Several months ago I came across one of those self-evaluation "tests" with those little checkboxes. This one was to gauge your stress level. If you're undergoing a divorce and/or getting married, award yourself 30 points; changing jobs? 30 points; moving into a new home also gives you 30 points; the birth of a child, 20 points; and so on, all the way down to the little 5- and 3-point stresses. Then you're supposed to add up the points and consult a 0-100 scale that tells you the level of stress you're currently experiencing.

The reason that this particular piece of Americana caught my attention was that, at the time, I had changed jobs, moved into our new home, and welcomed our newborn daughter into our family—all within a six-week period. (I am happy to report, however, that this stressed-out writer and his patient spouse are still joined in blissful matrimony.) What also struck me at the time was the equation of divorce, on the one hand, with changes in employment and residence on the other.

The parallels are there. In your home and community is invested a piece of yourself; in your job lies a part of your identity. There is your relationship with your employer and co-workers, your neighbors and social circle; the goals you are commonly committed to, your mutual dependence upon each other. But there are also grievances and dissatisfactions. Perhaps you find yourself in situations that are emotionally distressing or ethically problematic. Perhaps you feel deprived of the opportunity to realize your true potential. Or perhaps there's just the promise—or hope—of a better job or living environment elsewhere. So you agonize: do these considerations justify abandoning the current commitments and breaking up the current relationship?

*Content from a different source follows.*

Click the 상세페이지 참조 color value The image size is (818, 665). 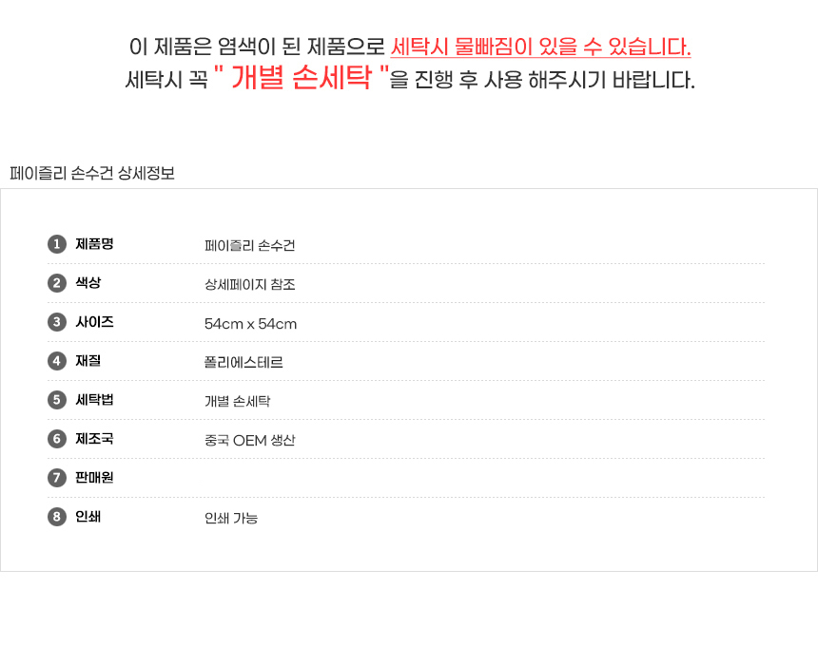[250, 285]
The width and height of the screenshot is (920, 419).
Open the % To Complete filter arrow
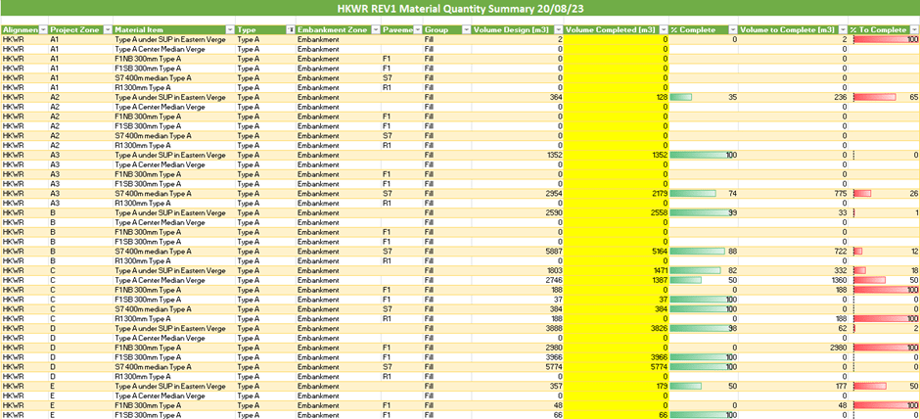click(914, 30)
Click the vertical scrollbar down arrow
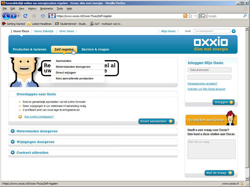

According to Chassidic teaching, the parallel runs deeper yet. The Chassidic masters taught that every soul is given its own "portion of the world." The fact that you live in a particular place and labor at a particular vocation is not by chance or fluke. The range of causes that brought you there—beginning with your inborn talents and inclinations all the way through the so-called "coincidences" that pepper every life—are guided by Divine Providence to bring you in contact with those particular "sparks of G‑dliness" which you are charged to redeem. These sparks of spiritual potential depend on you to actualize them, and you need them for your spiritual fulfillment. Just as Heaven assigns a body to every soul and a marriage partner to every man and woman, so is every individual assigned a piece of creation to develop and elevate.

But that's not the entire story. Our Creator has granted us the most precious and dangerous of gifts: freedom of choice. We have the power to improve on what we were given, and the power to destroy it. We can make such a mess of things that we may wake up one morning with the belief that our current relationship is unsalvageable and that the only feasible course of action is a new start somewhere else.


When is it time to get a divorce? The Talmud cites three opinions:

The School of Shammai rules: A man should not divorce his wife unless he discovers in her an immoral matter...

The School of Hillel holds: [He may divorce her] even if she burnt his meal.

Rabbi Akiva says: Even if he found another more beautiful than she.

(All three opinions derive from the same verse in the TorahDeuteronomy 24:1—in the section dealing with the laws of divorce, depending on how a key phrase in that verse is interpreted.)

The halachah (final legal ruling) follows the opinion of the sages of Hillel. But pious behavior (midat chassidut), which holds itself to a standard "beyond the letter of the law," is to accept the stricter criteria put forth by the disciples of Shammai.

In other words, a "divorce" is justified if there is actual damage to your well-being and deprivation of your needs. If you find yourself wed to a life that nightly burns your supper, fouling or depriving you of your material nourishment or spiritual nurture, the Torah understands and condones your decision to sever that relationship and seek a better "marriage."

That is the "letter of the law." But a more altruistic approach states that unless your current situation in life spells a violation of your ethical, moral and religious values (in which case even the sages of Shammai permit, indeed obligate, a dissolution of the marriage) the place to be is the place where you are. Your Creator has placed you there; He has also given you the resources and fortitude to make it work. Sticking it out is not a cop-out—it is to rise to the greater challenge of uncovering those resources and redeeming the "sparks of G‑dliness" entrusted to your care.